→ **EXERCISE DETAILS**: Repeat the data exactly as it stands.

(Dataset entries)
-=-=-=-=-

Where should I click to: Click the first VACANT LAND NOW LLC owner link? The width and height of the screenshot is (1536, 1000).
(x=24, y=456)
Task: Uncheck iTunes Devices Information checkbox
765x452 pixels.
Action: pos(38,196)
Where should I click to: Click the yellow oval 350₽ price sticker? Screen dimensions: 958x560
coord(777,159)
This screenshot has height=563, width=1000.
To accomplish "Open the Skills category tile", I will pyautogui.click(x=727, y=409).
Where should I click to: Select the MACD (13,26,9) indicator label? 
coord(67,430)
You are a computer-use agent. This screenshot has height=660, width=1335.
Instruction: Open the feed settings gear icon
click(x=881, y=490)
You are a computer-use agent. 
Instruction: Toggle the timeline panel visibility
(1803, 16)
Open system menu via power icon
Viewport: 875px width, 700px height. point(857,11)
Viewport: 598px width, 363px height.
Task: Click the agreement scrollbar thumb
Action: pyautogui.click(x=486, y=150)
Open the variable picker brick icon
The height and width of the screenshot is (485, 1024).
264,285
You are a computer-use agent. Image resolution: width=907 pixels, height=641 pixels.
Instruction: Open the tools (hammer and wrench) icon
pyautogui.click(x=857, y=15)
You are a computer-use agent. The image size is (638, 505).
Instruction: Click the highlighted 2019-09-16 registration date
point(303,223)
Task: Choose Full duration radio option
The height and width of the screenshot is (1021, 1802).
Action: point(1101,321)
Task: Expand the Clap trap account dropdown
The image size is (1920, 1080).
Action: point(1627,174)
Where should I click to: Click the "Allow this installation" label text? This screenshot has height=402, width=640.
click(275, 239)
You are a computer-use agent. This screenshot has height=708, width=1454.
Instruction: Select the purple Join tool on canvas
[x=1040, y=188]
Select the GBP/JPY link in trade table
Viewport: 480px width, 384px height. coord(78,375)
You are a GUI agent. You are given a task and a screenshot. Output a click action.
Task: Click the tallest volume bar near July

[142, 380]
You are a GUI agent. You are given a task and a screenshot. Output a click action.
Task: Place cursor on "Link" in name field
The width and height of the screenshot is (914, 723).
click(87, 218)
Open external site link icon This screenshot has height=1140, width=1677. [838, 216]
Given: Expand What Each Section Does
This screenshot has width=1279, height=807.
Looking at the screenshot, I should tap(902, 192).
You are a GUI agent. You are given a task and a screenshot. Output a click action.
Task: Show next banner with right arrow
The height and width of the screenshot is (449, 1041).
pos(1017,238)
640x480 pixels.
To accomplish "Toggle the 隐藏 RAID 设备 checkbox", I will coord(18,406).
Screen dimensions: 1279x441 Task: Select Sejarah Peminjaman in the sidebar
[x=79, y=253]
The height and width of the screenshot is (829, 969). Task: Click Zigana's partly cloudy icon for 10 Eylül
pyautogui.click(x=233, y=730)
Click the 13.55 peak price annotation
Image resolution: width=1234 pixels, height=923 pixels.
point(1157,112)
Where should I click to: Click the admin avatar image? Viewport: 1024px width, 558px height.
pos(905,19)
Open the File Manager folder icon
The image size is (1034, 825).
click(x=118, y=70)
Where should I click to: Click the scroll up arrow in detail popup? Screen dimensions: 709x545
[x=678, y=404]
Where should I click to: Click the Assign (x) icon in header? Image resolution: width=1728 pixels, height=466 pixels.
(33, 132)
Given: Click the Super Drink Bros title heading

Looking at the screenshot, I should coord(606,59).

-=-=-=-=-

→ **ANSWER BELOW**:
Where should I click to: Click the first VACANT LAND NOW LLC owner link? The width and height of the screenshot is (1536, 1000).
(x=24, y=456)
Task: Uncheck iTunes Devices Information checkbox
765x452 pixels.
Action: pos(38,196)
Where should I click to: Click the yellow oval 350₽ price sticker? Screen dimensions: 958x560
coord(777,159)
This screenshot has height=563, width=1000.
To accomplish "Open the Skills category tile", I will pyautogui.click(x=727, y=409).
Where should I click to: Select the MACD (13,26,9) indicator label? 
coord(67,430)
You are a computer-use agent. This screenshot has height=660, width=1335.
Instruction: Open the feed settings gear icon
click(x=881, y=490)
You are a computer-use agent. 
Instruction: Toggle the timeline panel visibility
(1803, 16)
Open system menu via power icon
Viewport: 875px width, 700px height. point(857,11)
Viewport: 598px width, 363px height.
Task: Click the agreement scrollbar thumb
Action: pyautogui.click(x=486, y=150)
Open the variable picker brick icon
The height and width of the screenshot is (485, 1024).
264,285
You are a computer-use agent. Image resolution: width=907 pixels, height=641 pixels.
Instruction: Open the tools (hammer and wrench) icon
pyautogui.click(x=857, y=15)
You are a computer-use agent. The image size is (638, 505).
Instruction: Click the highlighted 2019-09-16 registration date
point(303,223)
Task: Choose Full duration radio option
The height and width of the screenshot is (1021, 1802).
Action: point(1101,321)
Task: Expand the Clap trap account dropdown
The image size is (1920, 1080).
Action: point(1627,174)
Where should I click to: Click the "Allow this installation" label text? This screenshot has height=402, width=640.
click(275, 239)
You are a computer-use agent. This screenshot has height=708, width=1454.
Instruction: Select the purple Join tool on canvas
[x=1040, y=188]
Select the GBP/JPY link in trade table
Viewport: 480px width, 384px height. coord(78,375)
You are a GUI agent. You are given a task and a screenshot. Output a click action.
Task: Click the tallest volume bar near July

[142, 380]
You are a GUI agent. You are given a task and a screenshot. Output a click action.
Task: Place cursor on "Link" in name field
The width and height of the screenshot is (914, 723).
click(87, 218)
Open external site link icon This screenshot has height=1140, width=1677. [838, 216]
Given: Expand What Each Section Does
This screenshot has width=1279, height=807.
Looking at the screenshot, I should tap(902, 192).
You are a GUI agent. You are given a task and a screenshot. Output a click action.
Task: Show next banner with right arrow
The height and width of the screenshot is (449, 1041).
pos(1017,238)
640x480 pixels.
To accomplish "Toggle the 隐藏 RAID 设备 checkbox", I will coord(18,406).
Screen dimensions: 1279x441 Task: Select Sejarah Peminjaman in the sidebar
[x=79, y=253]
The height and width of the screenshot is (829, 969). Task: Click Zigana's partly cloudy icon for 10 Eylül
pyautogui.click(x=233, y=730)
Click the 13.55 peak price annotation
Image resolution: width=1234 pixels, height=923 pixels.
point(1157,112)
Where should I click to: Click the admin avatar image? Viewport: 1024px width, 558px height.
pos(905,19)
Open the File Manager folder icon
The image size is (1034, 825).
click(x=118, y=70)
Where should I click to: Click the scroll up arrow in detail popup? Screen dimensions: 709x545
[x=678, y=404]
Where should I click to: Click the Assign (x) icon in header? Image resolution: width=1728 pixels, height=466 pixels.
(33, 132)
Given: Click the Super Drink Bros title heading

Looking at the screenshot, I should coord(606,59).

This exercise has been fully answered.